Yugoslav prince (1929-1990)

Prince Andrew of Yugoslavia (Андреј Карађорђевић; 28 June 1929 – 7 May 1990) was the youngest child of King Alexander I of Yugoslavia and Maria of Yugoslavia.

==Personal life==
In 1934, when he was only five, Prince Andrew's father, Alexander I, was assassinated and his elder brother Peter succeeded to the throne as King Peter II of Yugoslavia.

After the fall of the monarchy in Yugoslavia, Prince Andrew went into exile in London, where, after graduating in mathematics from Clare College, Cambridge University, he became an insurance broker.

In 1947, Prince Andrew was a guest at the wedding of Princess Elizabeth and Philip Mountbatten.

Andrew was a prominent Rotarian.

===Marriages and issue===
On 2 August 1956, he married his third cousin once removed Princess Christina of Hesse (10 January 1933 – 21 November 2011), in Kronberg im Taunus, Germany. She was the eldest child of Prince Christoph of Hesse and Princess Sophie of Greece and Denmark (elder sister of Prince Philip, Duke of Edinburgh, the husband of Queen Elizabeth II). They had two children, both of whom were godchildren of their uncle the Duke of Edinburgh:

- Princess Maria Tatiana ("Tania") of Yugoslavia (18 July 1957), married 30 June 1990 Gregory Per Edward Anthony Michael Thune-Larsen. They had two daughters:
  - Sonia Tatiana Thune-Larsen (29 October 1992).
  - Olga Kristin Thune-Larsen (26 October 1995).
- Prince Christopher (4 February 1960 – 14 May 1994), a science teacher who died in a bicycle accident.

The couple divorced in London on 31 May 1962.

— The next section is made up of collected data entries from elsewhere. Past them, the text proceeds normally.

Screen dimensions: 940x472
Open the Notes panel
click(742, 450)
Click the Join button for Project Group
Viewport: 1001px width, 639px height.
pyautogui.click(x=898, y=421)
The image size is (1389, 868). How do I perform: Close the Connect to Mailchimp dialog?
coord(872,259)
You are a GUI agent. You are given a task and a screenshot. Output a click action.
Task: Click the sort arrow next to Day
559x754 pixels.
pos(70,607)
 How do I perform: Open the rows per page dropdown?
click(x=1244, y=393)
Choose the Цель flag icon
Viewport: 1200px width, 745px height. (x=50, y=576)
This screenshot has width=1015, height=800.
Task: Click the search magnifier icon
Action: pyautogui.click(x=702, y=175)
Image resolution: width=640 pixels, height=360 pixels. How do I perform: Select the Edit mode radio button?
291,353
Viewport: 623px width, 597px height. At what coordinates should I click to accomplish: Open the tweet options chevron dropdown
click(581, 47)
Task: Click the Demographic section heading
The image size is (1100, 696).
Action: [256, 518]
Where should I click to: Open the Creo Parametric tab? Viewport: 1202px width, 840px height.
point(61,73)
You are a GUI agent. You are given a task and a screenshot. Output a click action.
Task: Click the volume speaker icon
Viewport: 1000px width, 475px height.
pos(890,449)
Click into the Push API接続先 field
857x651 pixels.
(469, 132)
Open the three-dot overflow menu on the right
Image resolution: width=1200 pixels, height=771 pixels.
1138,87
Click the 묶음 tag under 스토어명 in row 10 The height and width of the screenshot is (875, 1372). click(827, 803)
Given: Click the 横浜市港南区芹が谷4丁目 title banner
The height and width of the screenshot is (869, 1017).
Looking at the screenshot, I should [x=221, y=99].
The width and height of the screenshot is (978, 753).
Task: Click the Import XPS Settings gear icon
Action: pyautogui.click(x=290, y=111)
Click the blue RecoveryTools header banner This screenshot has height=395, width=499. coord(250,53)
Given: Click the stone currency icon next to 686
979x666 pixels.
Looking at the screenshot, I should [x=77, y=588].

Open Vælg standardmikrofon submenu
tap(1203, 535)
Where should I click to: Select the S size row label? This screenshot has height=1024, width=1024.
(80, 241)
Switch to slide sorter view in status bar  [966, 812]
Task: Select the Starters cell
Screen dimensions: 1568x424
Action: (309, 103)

On 18 September 1963, he married his second cousin Princess Kira Melita of Leiningen (18 July 1930 – 24 September 2005), daughter of Karl, Prince of Leiningen, and Grand Duchess Maria Kirillovna of Russia. They had three children:

- Princess Lavinia Marie of Yugoslavia (18 October 1961), born while her father was still married to Princess Christina of Hesse and registered as Lavinia Maria Lane; she was adopted legally by her parents on 15 November 1965, enabling her to be recognized a legitimate member of the Royal House of Yugoslavia. Married firstly 20 May 1989 Erastos Dimitrios Sidiropoulos (divorced 14 June 1993) and secondly on 4 October 1998 Austin Prichard-Levy (1953–2017). They had three children:
  - Nadya Marie George (11 December 1987), illegitimate; fathered by Roy Rexford Finnimore, her surname was changed to Sidiropoulos in 1990.
  - Andrej Aristotle Sidiropoulos (22 February 1990).
  - Luca Orlando Christopher Prichard-Levy (14 February 2000).
- Prince Karl Vladimir Cyril Andrej of Yugoslavia (11 March 1964), married 18 April 2000 Brigitte Müller.
- Prince Dimitri Ivan Mihailo of Yugoslavia (21 April 1965).

They were divorced in Frankfurt am Main on 10 July 1972.

Andrej married thirdly Eva Maria Anđelković, (26 August 1926 – 13 December 2020) on 30 March 1974 in Palm Springs, California, USA. The couple had no issue.

==Death==
Andrew was found dead in his car in Irvine, California, U.S., on 7 May 1990. The death was determined to be suicide by carbon monoxide. His remains were initially buried in New Gračanica Monastery, Third Lake, Illinois. They remained there until 2013, when they were returned to Serbia and buried in Saint George's Church, Oplenac, on 26 May 2013.

==Ancestry==
Andrew's paternal grandparents were King Peter I of Serbia and Princess Zorka of Montenegro, while his maternal grandparents were King Ferdinand of Romania and Princess Marie of Edinburgh.